IN APRIL OF 2021, Apple released iOS version 14.5 to the public. This software upgrade brings significant downstream challenges and maneuvers for publishers, social media companies, data aggregators, businesses of all sizes, and the consumer marketing ecosystem.
This iOS upgrade and its successors feature greatly enhanced app-level user privacy controls, allowing users to opt-out of sharing their data and other tracking mechanics. In essence, third party data collected and or resold by app developers has been firewalled to some degree. Early opt-out rates have been reported above 80%, meaning an overwhelming majority of Apple customers have elected to firewall their data, rendering the data flow downstream significantly curtailed. This trend will make iOS customers – a majority of smartphone users in the US – more difficult to target behaviorally via device identifiers.
● On April 26, 2021, Apple released iOS v 14.5 to the public. Developers are required to provide users data sharing and tracking opt-outs as app upgrades are published to the App Store.
● On June 7, 2021, Apple released iOS v 15 to the public, further separating Apple from the field. New features include enhanced IP masking in its native email and browser apps (Mail and Safari), an App Privacy Report which provides a week’s worth of privacy metrics for the user, and other voice-related security measures. Apple also localized processing for certain functions, allowing users to perform tasks without an internet connection.

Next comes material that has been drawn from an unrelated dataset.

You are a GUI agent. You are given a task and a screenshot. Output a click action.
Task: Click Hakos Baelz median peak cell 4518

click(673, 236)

● Even before the release of iOS 14.5, Google responded with its own strategy and statements. The company appeared to side with developers on the privacy issue, stating that other phone providers were “bluntly restricting existing technologies used by developers and advertisers.”

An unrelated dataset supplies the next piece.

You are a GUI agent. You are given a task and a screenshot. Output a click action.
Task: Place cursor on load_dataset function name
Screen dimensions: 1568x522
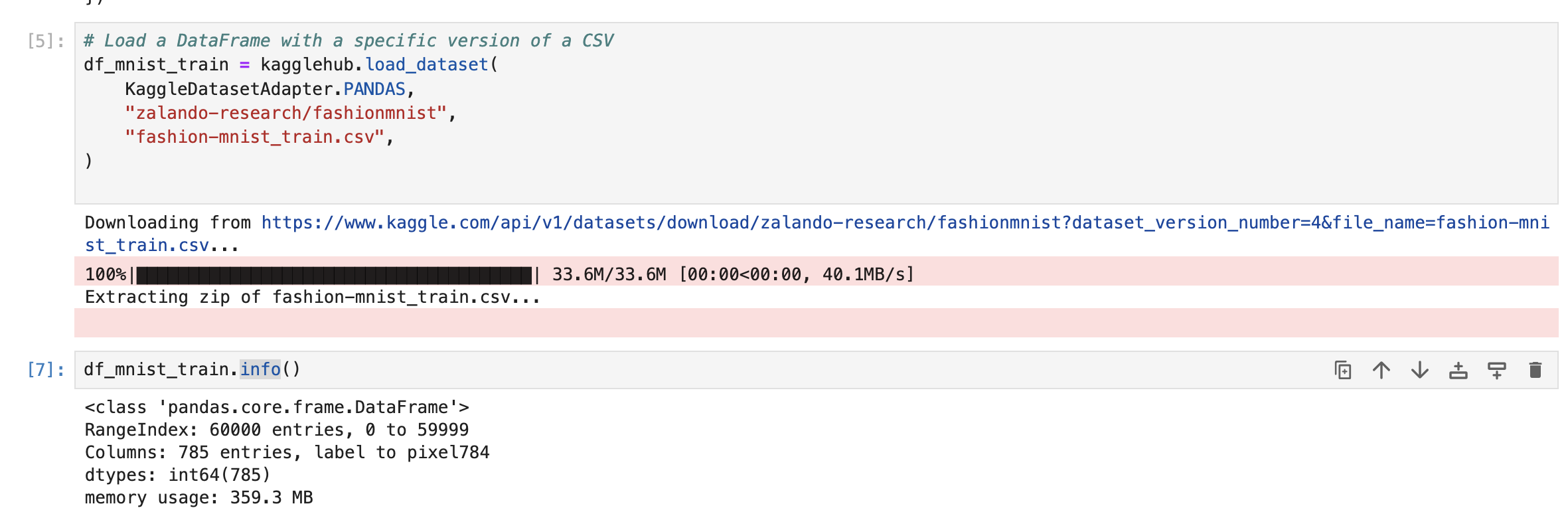coord(426,64)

● In early 2021, Google announced it would be phasing out third-party cookies in 2022. That timetable has since changed, purportedly to allow more time for privacy standards and developers.

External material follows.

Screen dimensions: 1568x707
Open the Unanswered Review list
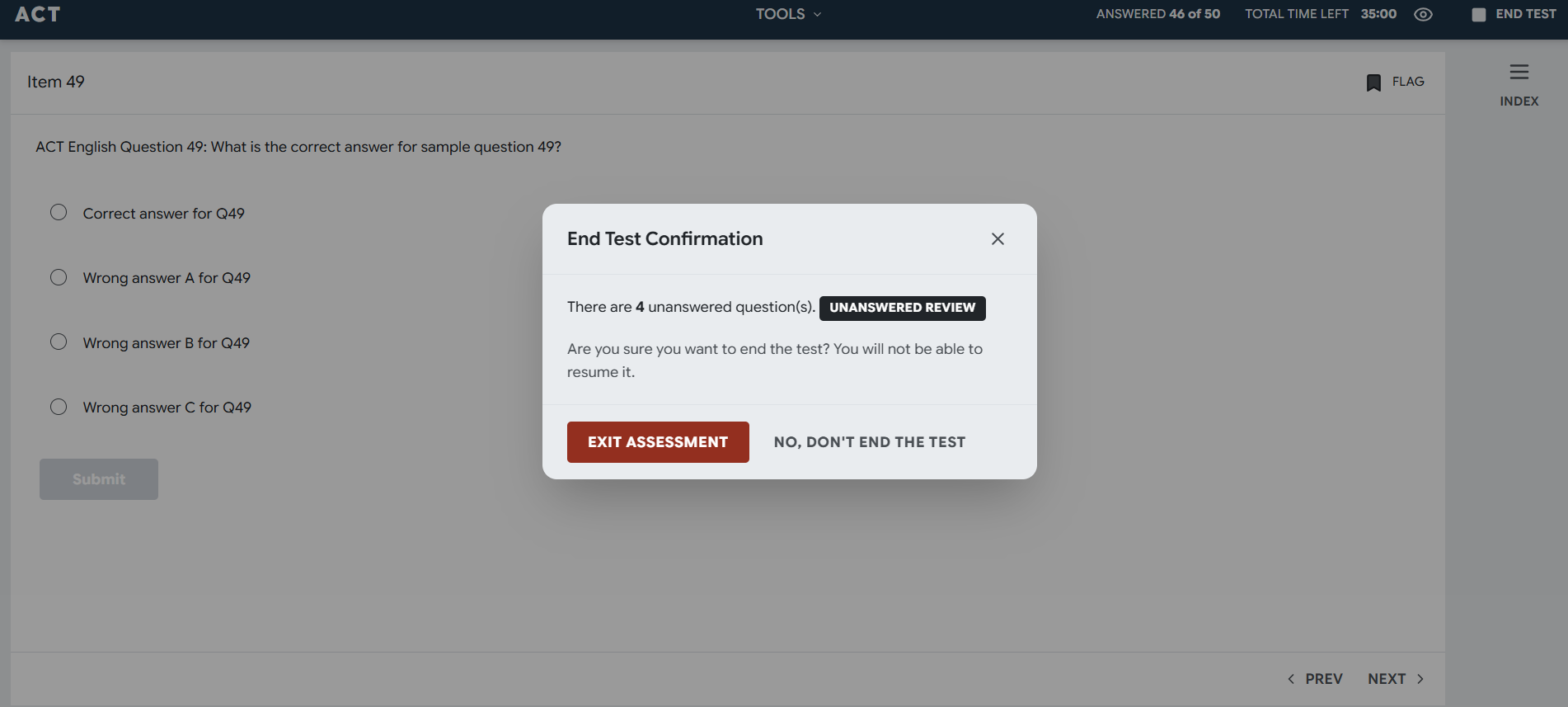tap(902, 308)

● In June 2021, Google delayed the discontinuation of third-party cookies until late 2023, likely occurring over a window of several months. Google continues to cite a timeline that is: more amenable to advertisers and developers, adheres to consensus building on privacy standards, and allows extra time for developers to update and implement their apps.
● While Google’s Android OS dominates global market share among smartphone users, Apple’s iOS commands 57.8% of the US share. This majority stake makes Apple’s privacy strategy especially impactful here at home.
● On basic privacy measures, Android sends about 20 times more data to Google than iOS sends to Apple.
● Since the release of iOS 14.5 in 2021, Apple’s search revenue has grown 33%.
● Opt-in rate for iOS users (version 14 and subsequent) is hovering at 18% as of February 18, 2022. This means 82% of app-based user tracking is turned off for this population. These opt-in rates have been posted as even smaller for the v14.5 universe, hovering in the 4%-7% range by CNet, ARS Technica and other sources. In short, estimates state that up to 90% or more of data and tracking has been firewalled by users at the app level at different points in time.
● Large technology companies, publishers, and social media giants have been impacted by these changes – most notably Facebook, which relies heavily on mobile device usage. Meta market capitalization has encountered wild swings over the past several months, in most cases shedding value. Meta has projected that Apple’s changes will cost the company $10B this year alone. Facebook collects and uses a disproportionately high volume of user data within its app. While this fact was generally understood to be true, Apple’s recent iOS versions have made this data and tracking disparity much more apparent to the user.
This is a long-tail development that will be playing out for months if not years, as tech firms, businesses, and media companies navigate the issues of user privacy and limited data. Please refer back to this article for updates.